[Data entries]
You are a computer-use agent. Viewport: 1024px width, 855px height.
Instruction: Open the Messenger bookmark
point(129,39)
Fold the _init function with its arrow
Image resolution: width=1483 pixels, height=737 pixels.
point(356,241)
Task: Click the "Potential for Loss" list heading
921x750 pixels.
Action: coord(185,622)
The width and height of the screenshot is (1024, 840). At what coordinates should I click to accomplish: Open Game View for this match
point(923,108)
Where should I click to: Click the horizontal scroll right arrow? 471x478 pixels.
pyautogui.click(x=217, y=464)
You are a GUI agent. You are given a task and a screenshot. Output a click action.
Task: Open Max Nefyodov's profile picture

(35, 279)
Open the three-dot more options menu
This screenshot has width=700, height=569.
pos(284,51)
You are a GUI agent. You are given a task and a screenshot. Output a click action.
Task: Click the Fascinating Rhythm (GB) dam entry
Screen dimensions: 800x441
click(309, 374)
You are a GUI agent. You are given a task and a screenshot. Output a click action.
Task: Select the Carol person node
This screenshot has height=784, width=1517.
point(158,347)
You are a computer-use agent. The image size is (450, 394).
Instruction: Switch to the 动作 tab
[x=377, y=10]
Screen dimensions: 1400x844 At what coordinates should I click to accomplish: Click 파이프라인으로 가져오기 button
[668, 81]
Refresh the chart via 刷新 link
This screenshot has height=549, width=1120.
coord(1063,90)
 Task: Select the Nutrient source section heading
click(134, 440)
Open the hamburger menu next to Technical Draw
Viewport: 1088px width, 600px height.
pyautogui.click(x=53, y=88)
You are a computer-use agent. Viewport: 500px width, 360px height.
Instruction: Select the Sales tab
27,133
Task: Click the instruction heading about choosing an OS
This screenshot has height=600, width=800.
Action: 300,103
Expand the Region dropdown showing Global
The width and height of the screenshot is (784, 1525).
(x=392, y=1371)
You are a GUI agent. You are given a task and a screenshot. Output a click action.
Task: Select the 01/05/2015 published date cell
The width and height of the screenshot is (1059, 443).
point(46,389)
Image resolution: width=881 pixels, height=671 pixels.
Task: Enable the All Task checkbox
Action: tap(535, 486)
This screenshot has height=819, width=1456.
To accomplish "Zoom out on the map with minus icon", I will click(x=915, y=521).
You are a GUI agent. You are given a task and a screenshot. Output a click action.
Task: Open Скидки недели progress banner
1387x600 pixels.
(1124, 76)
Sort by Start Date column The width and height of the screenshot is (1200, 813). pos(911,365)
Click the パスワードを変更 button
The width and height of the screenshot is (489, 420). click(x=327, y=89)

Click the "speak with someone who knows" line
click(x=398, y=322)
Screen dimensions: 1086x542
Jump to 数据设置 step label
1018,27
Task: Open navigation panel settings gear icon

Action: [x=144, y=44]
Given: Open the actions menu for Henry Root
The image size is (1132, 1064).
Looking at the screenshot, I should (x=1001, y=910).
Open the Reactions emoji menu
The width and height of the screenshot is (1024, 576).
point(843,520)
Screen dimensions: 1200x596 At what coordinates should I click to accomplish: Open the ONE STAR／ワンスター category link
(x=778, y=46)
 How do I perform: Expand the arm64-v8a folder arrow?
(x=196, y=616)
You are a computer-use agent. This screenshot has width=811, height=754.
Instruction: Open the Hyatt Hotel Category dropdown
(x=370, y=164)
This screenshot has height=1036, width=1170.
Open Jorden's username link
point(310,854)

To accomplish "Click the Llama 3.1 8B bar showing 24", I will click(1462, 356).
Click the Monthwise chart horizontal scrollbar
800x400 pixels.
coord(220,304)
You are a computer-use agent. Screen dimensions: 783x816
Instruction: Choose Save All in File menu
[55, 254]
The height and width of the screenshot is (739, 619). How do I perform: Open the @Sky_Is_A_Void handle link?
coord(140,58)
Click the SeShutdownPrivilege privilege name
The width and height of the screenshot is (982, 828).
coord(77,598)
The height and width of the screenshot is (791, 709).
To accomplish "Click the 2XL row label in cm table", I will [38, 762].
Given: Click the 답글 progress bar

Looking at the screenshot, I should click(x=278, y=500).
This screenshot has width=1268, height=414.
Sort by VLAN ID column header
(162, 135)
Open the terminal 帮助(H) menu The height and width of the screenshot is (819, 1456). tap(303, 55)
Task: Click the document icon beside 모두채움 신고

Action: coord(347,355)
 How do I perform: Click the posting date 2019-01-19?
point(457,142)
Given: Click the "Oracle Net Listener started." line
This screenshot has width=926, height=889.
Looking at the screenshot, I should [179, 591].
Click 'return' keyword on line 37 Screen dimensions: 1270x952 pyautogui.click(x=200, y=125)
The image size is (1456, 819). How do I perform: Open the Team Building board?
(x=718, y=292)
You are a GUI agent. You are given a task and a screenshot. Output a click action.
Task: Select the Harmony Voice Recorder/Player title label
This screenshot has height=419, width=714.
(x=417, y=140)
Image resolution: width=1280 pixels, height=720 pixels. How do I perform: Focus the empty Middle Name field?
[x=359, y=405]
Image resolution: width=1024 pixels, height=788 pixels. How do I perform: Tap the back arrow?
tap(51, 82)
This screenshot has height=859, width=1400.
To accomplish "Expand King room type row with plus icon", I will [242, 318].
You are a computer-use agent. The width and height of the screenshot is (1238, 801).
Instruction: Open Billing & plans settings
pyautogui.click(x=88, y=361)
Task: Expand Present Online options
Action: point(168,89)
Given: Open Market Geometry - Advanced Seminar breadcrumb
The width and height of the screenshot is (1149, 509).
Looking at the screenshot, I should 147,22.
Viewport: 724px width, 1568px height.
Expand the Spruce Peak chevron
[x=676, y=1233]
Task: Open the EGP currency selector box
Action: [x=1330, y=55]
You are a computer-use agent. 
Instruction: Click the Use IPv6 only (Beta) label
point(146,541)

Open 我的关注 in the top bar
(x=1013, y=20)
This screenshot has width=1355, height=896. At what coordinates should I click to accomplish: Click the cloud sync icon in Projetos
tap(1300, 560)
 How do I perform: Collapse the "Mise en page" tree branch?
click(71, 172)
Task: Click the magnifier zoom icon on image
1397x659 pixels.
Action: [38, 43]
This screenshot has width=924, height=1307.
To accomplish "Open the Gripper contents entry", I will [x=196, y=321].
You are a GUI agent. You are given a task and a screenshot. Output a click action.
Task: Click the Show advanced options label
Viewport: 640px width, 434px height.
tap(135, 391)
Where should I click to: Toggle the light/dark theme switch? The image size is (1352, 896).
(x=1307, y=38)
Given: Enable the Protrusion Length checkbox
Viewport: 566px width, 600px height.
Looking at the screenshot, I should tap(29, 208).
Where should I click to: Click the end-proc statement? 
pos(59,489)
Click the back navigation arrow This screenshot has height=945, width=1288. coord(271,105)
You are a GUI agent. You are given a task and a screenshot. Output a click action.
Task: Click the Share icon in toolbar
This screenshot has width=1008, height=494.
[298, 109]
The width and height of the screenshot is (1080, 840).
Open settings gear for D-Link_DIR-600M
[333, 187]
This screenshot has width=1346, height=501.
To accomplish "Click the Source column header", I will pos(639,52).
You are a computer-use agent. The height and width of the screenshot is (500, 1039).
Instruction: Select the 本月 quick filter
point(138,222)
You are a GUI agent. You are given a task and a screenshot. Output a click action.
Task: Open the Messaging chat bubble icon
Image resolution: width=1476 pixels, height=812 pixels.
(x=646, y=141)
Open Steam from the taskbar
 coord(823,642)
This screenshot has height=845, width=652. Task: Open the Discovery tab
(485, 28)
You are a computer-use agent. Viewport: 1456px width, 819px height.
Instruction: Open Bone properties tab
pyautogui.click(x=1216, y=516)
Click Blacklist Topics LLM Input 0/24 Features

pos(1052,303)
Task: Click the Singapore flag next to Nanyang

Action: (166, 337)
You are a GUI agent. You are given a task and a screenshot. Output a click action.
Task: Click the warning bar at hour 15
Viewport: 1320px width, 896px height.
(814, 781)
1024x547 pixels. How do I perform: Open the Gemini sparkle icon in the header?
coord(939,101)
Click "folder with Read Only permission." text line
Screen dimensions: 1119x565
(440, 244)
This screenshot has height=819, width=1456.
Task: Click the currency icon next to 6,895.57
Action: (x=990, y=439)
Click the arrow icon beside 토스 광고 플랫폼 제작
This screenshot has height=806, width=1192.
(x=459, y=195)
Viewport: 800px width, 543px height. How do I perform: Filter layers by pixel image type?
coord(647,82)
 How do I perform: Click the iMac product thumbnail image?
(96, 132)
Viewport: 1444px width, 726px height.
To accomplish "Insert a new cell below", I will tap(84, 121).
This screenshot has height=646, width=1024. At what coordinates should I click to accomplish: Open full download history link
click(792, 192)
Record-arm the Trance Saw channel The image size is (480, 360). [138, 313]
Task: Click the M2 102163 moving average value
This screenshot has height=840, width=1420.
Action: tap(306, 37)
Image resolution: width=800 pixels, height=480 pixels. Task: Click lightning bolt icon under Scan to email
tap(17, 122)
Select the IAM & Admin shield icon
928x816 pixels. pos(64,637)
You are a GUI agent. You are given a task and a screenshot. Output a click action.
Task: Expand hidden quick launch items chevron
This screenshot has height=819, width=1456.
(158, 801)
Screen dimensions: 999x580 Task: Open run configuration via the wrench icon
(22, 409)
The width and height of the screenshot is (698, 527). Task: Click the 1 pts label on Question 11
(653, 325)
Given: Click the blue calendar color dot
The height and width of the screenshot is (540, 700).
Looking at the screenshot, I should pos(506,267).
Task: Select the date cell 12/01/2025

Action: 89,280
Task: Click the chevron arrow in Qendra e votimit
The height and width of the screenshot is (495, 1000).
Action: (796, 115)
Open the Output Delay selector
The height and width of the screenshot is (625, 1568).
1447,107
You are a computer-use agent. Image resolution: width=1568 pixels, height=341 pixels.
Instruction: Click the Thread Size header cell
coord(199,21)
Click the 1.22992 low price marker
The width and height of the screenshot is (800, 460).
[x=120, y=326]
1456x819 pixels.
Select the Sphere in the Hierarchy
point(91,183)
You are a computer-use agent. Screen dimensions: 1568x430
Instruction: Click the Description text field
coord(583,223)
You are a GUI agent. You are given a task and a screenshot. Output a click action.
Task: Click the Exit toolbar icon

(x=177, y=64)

** YOUR TASK **
Set out the material as a numbered list, starting from its first line and stopping after the line that contains "pos(284,51)". Leave out any blank lines.

** RESPONSE **
1. You are a computer-use agent. Viewport: 1024px width, 855px height.
2. Instruction: Open the Messenger bookmark
3. point(129,39)
4. Fold the _init function with its arrow
5. Image resolution: width=1483 pixels, height=737 pixels.
6. point(356,241)
7. Task: Click the "Potential for Loss" list heading
8. 921x750 pixels.
9. Action: coord(185,622)
10. The width and height of the screenshot is (1024, 840). At what coordinates should I click to accomplish: Open Game View for this match
11. point(923,108)
12. Where should I click to: Click the horizontal scroll right arrow? 471x478 pixels.
13. pyautogui.click(x=217, y=464)
14. You are a GUI agent. You are given a task and a screenshot. Output a click action.
15. Task: Open Max Nefyodov's profile picture
16. (35, 279)
17. Open the three-dot more options menu
18. This screenshot has width=700, height=569.
19. pos(284,51)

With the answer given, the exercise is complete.